→ **THE DATA**

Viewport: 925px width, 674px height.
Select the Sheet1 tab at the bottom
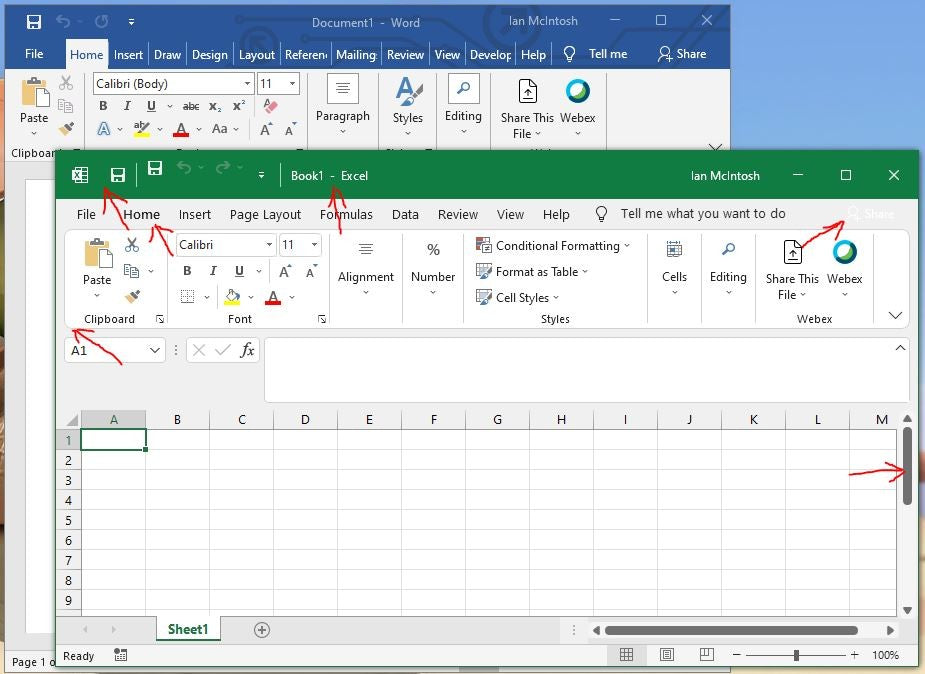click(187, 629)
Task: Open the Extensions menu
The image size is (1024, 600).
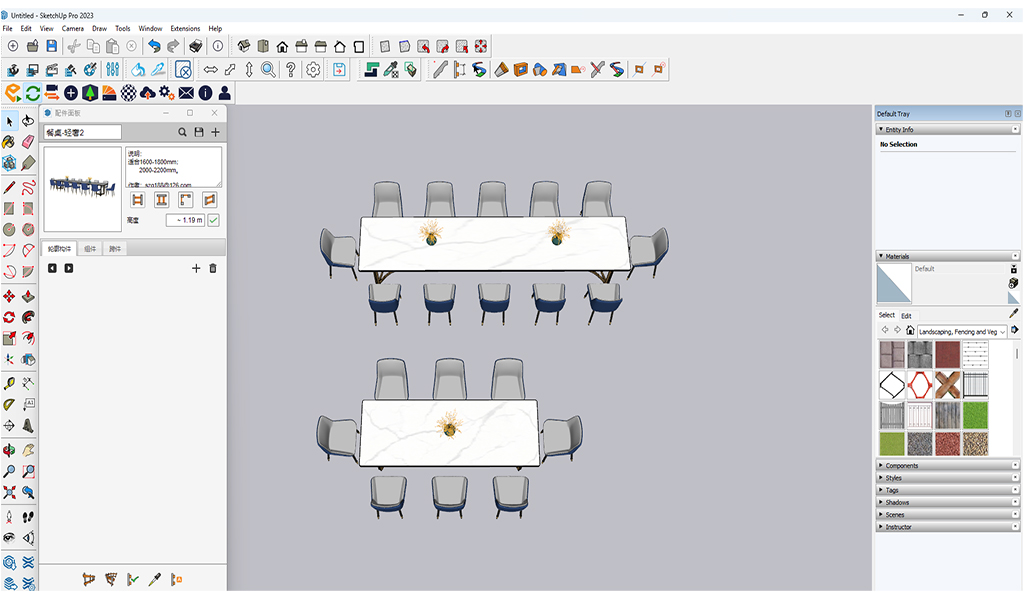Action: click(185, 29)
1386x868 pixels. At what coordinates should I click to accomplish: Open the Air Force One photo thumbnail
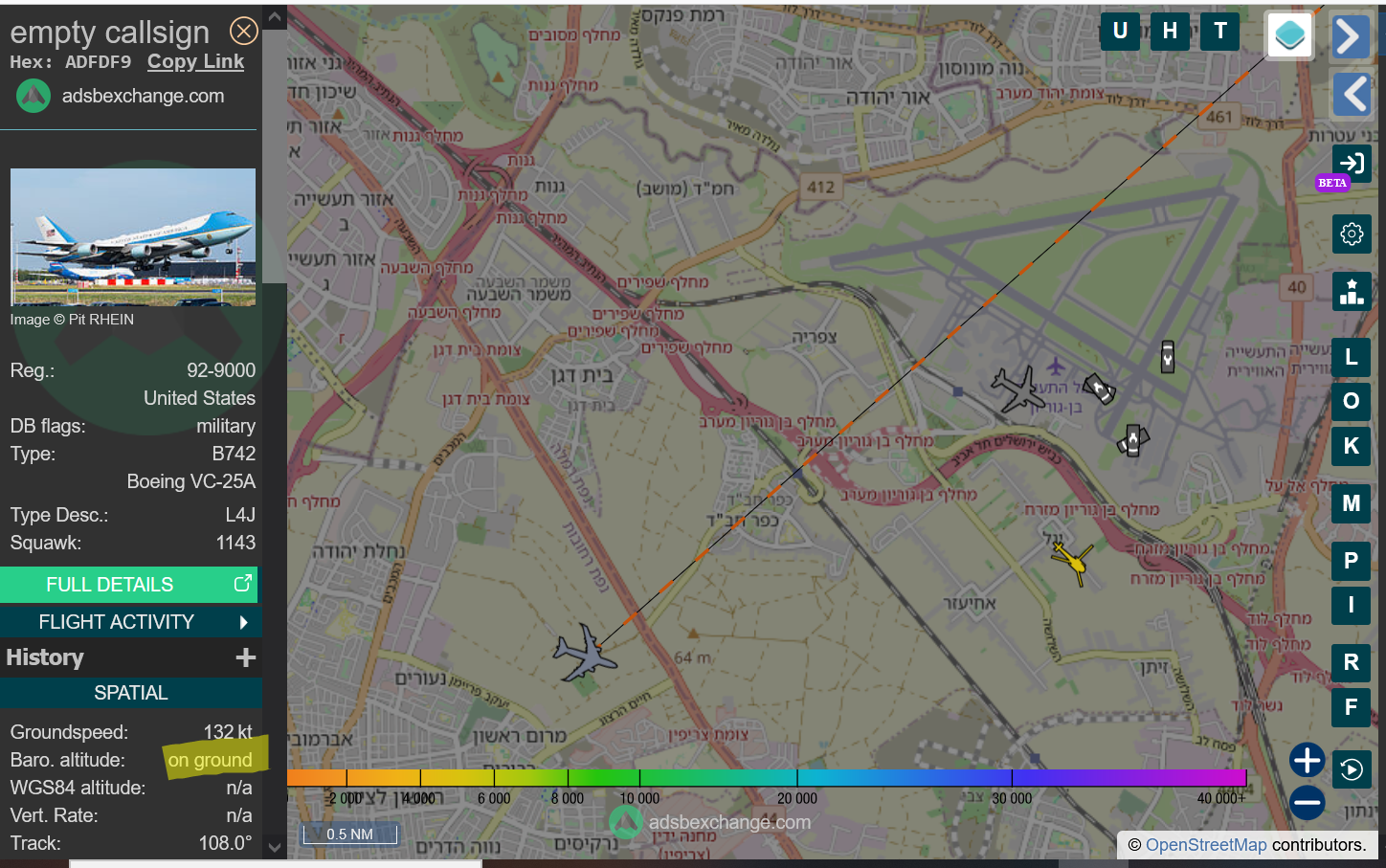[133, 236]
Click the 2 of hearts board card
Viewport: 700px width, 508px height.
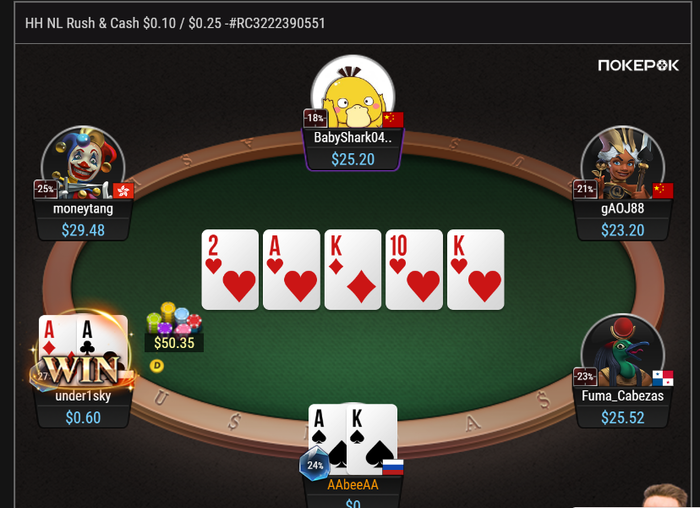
---
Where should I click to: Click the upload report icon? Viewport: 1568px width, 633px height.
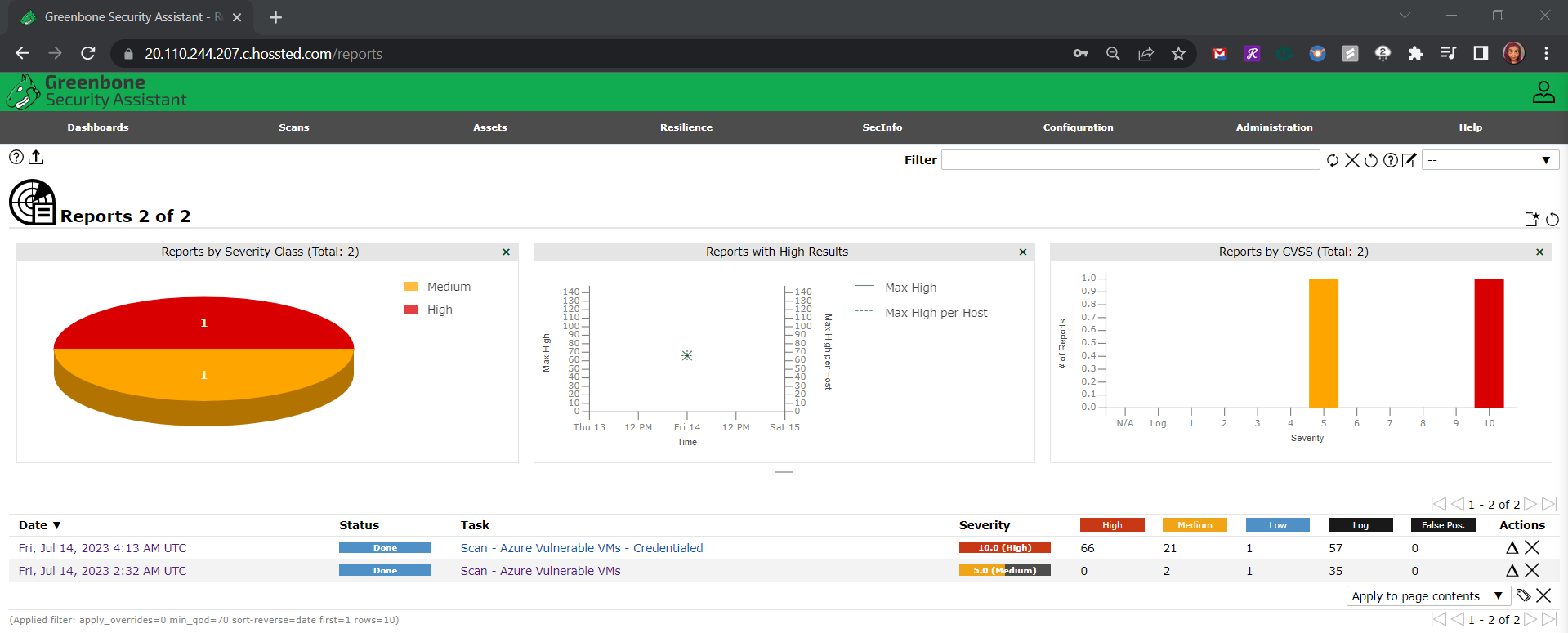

→ **TASK GOAL**
In the listing above, find the line containing "Viewport: 925px width, 674px height." and the line containing "Viewport: 700px width, 508px height.". Reproduce those lines and all between them exactly, with no pictures and nothing more.

→ **WRITTEN ANSWER**
Viewport: 925px width, 674px height.
Select the Sheet1 tab at the bottom
click(187, 629)
Task: Open the Extensions menu
The image size is (1024, 600).
Action: click(185, 29)
1386x868 pixels. At what coordinates should I click to accomplish: Open the Air Force One photo thumbnail
[133, 236]
Click the 2 of hearts board card
Viewport: 700px width, 508px height.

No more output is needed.